I never bought into the whole theory that if you’re an artist you have to focus it and have a thing that you do, that feels too limiting. I’d rather just be focused on what the ideas are and where the journey takes us than making the same thing over and over again.
What other projects are you working on?
I am doing 30 other things. I’m working on something pretty exciting that I can’t talk about, which is always good. Today, I’m working on the Broad City title, I’m working on season 4 right now. I have some art show stuff coming up. I’m trying to learn more about storytelling and continuing to try to write things. I’m lucky to be able to just come in and figure it out everyday.

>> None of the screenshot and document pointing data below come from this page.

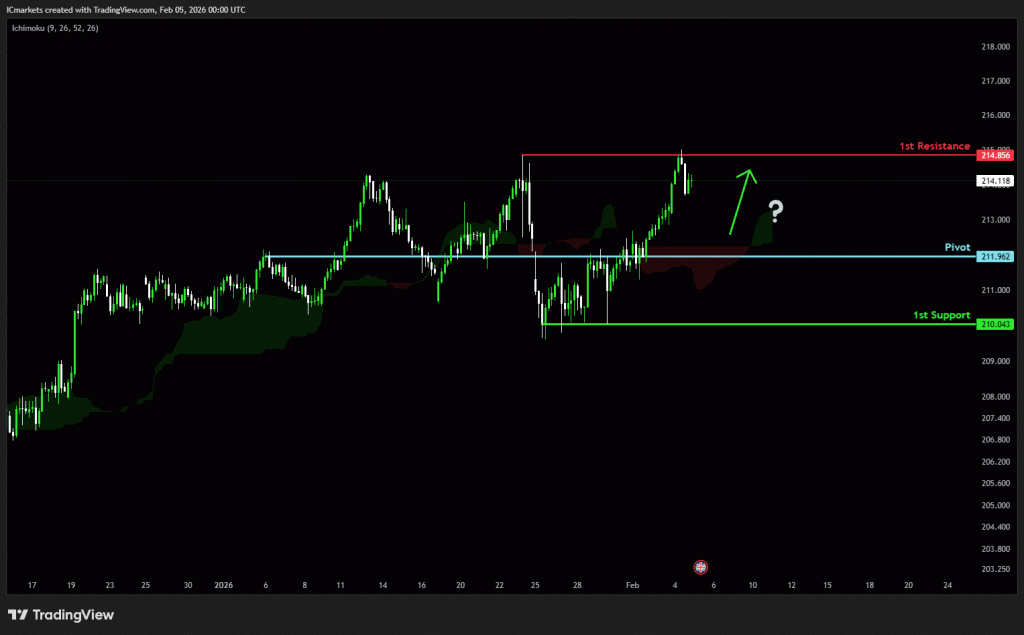Screen dimensions: 1024x635
Task: Click the '24' date at time axis right end
Action: coord(945,584)
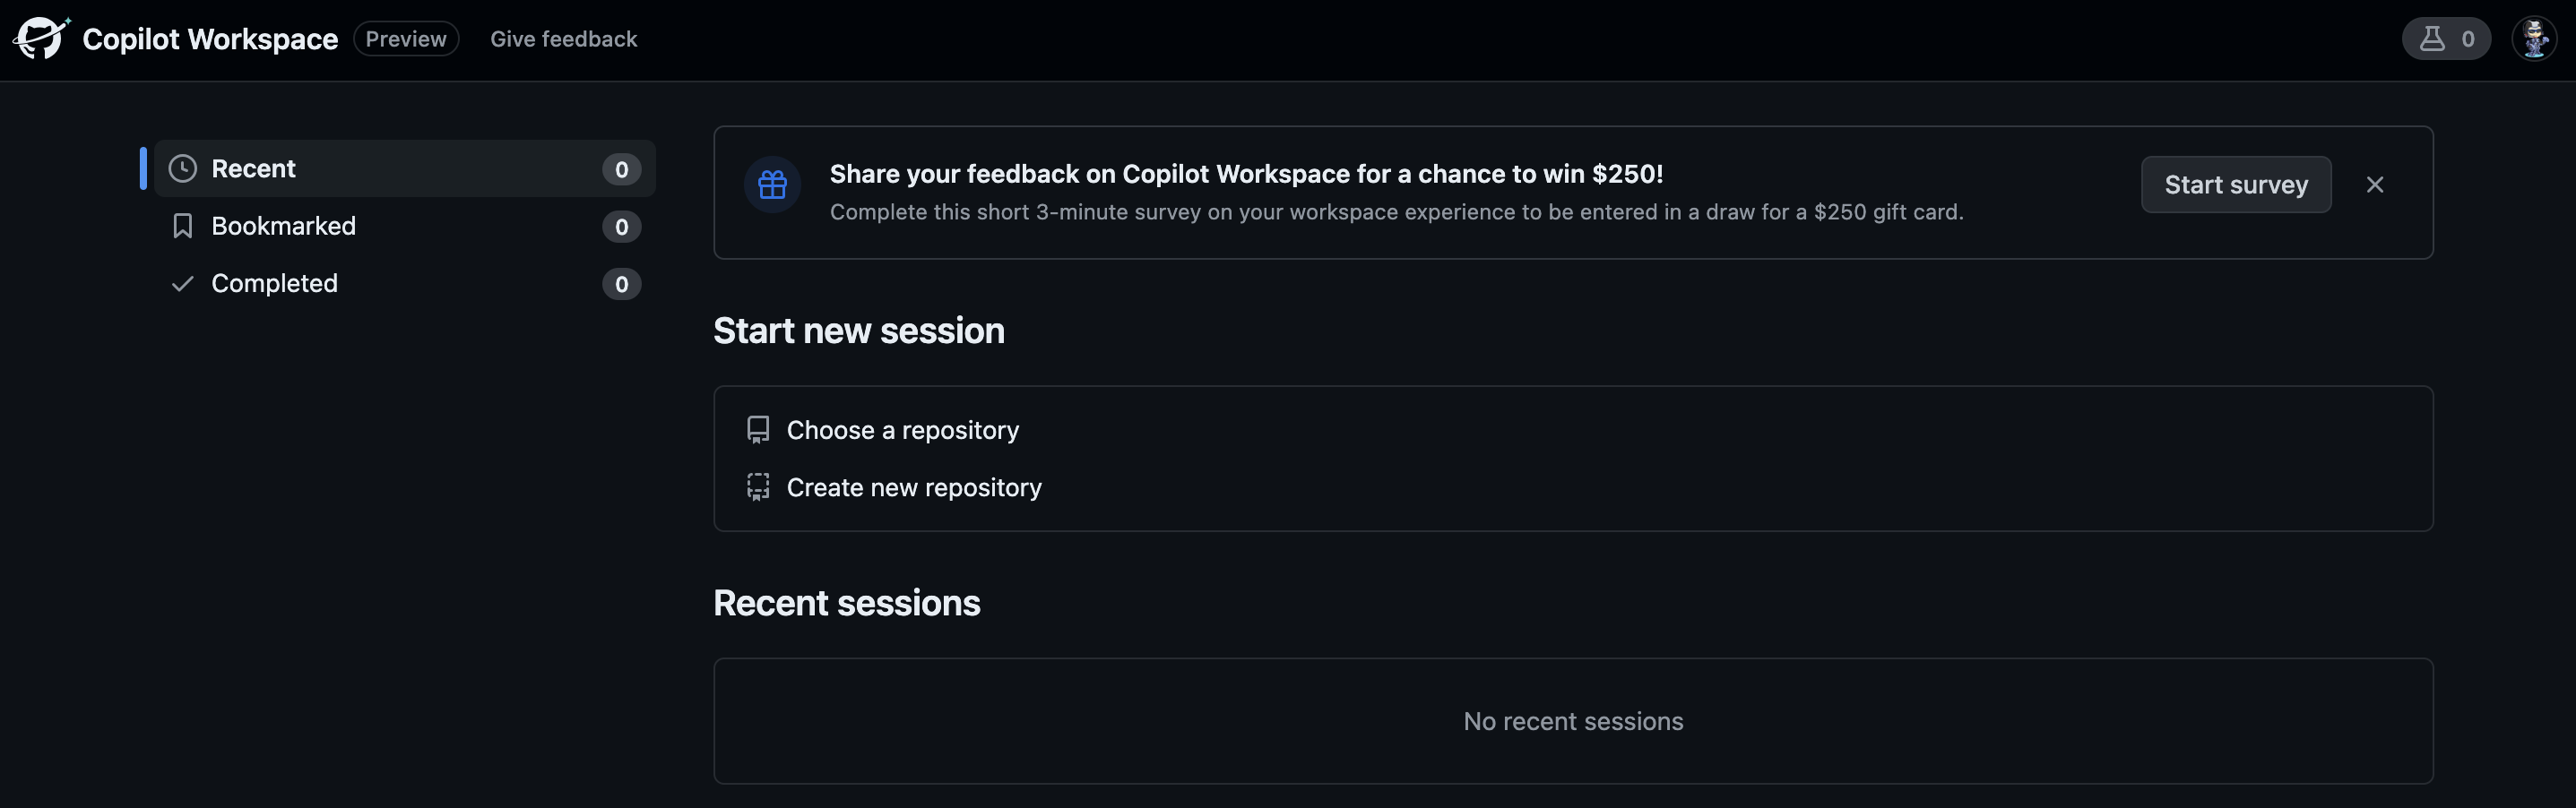The image size is (2576, 808).
Task: Dismiss the survey banner with the X
Action: (x=2375, y=185)
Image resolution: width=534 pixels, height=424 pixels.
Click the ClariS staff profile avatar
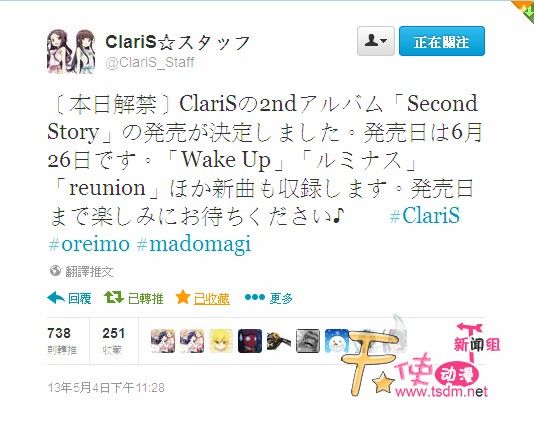point(71,51)
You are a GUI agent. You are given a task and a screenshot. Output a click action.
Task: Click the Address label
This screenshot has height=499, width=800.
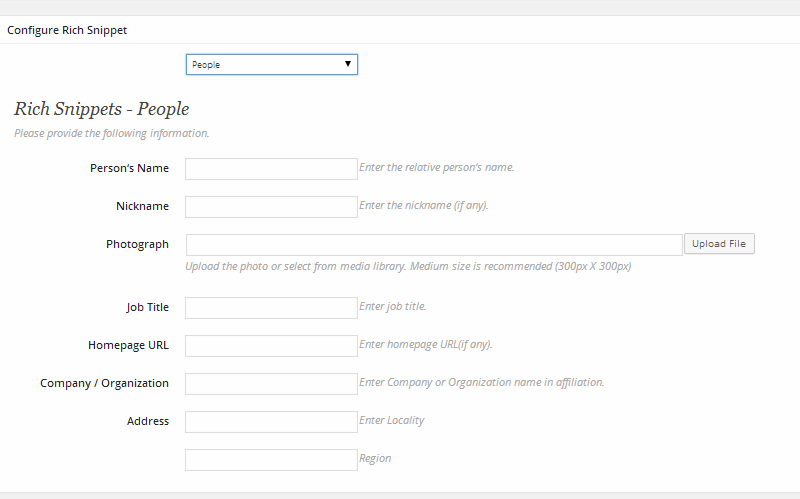(x=147, y=421)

I’m speaking at some conference in June. They sent the contract yesterday and there’s all of these lines about no cursing so I’m trying to get them on a call because I’m like, ‘I don’t know if I’m capable of fucking doing that.’ I’ve got all this stuff but it’s not coming out until fall so I’m in production mode right now.

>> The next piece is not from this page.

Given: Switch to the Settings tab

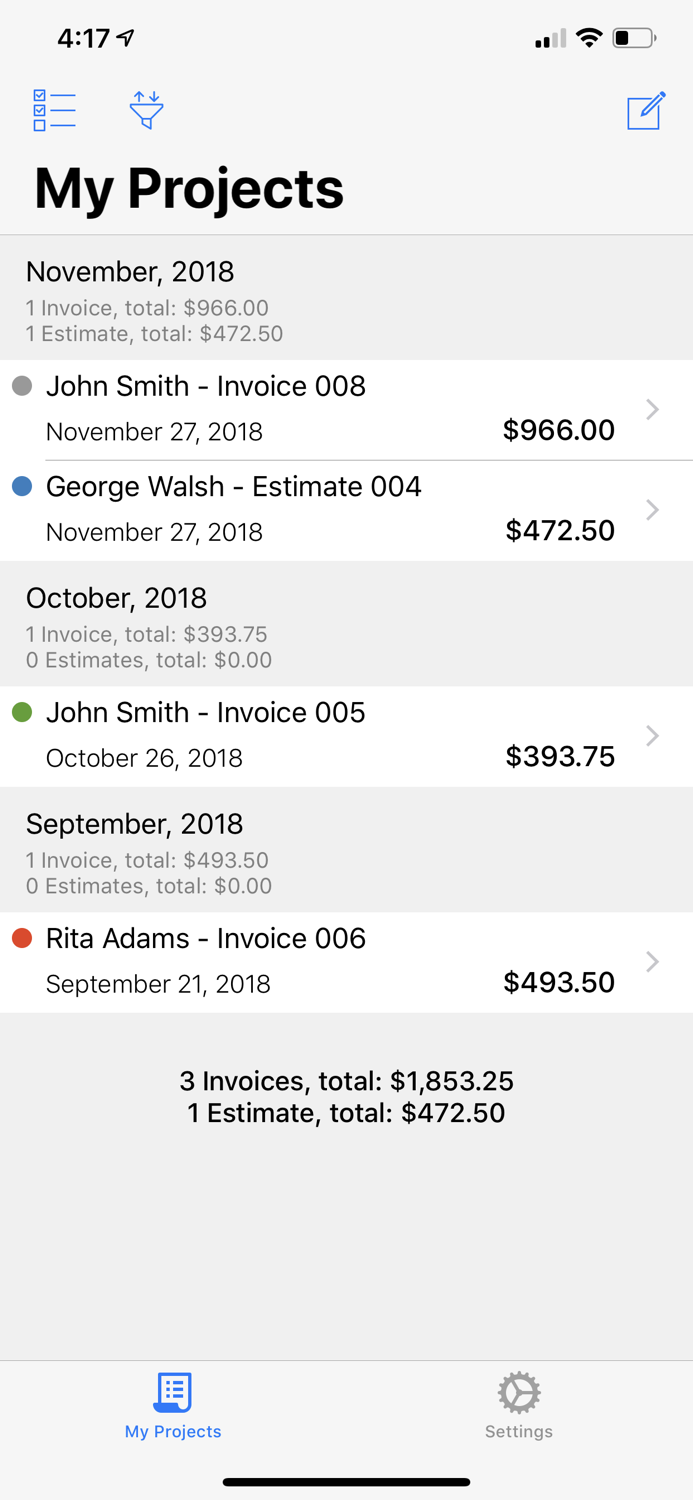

What do you think separates successful artists–who can make a living off their art–from everyone else?
That’s a complex question. Ultimately, there’s an infinite number of factors that lead towards everyone’s place in the world. If you inherently come to the game with a pile of cash and some fancy connections, the success financially of being an artist is a different game. Versus if you come with the opposite which is, you show up alone and you knock on some doors and hope someone answers—that’s a harder game. For myself, I definitely came from the middle. I went to art school, I got a really great job after school that came from a relationship that I had in Minneapolis, and that lead me to work at a company that I dreamed of working for and then I met my wife there and she lived in New York, so when I moved to New York I had someone there to help me get my feet off the ground and all that stuff. All I can do is work hard and try to do my best. One of the things that’s nice about having a team is that it takes the selfishness out of it. The success of me running the studio is not just about me and my livelihood, it’s about keeping the lights on for everybody that works here, and that makes me understand and value what it means to work really hard—so that we can keep the machine running. I’ve said this before in interviews, but I believe that the studio is a spaceship and it takes a team of people to keep it running and we always need fuel, that’s the money.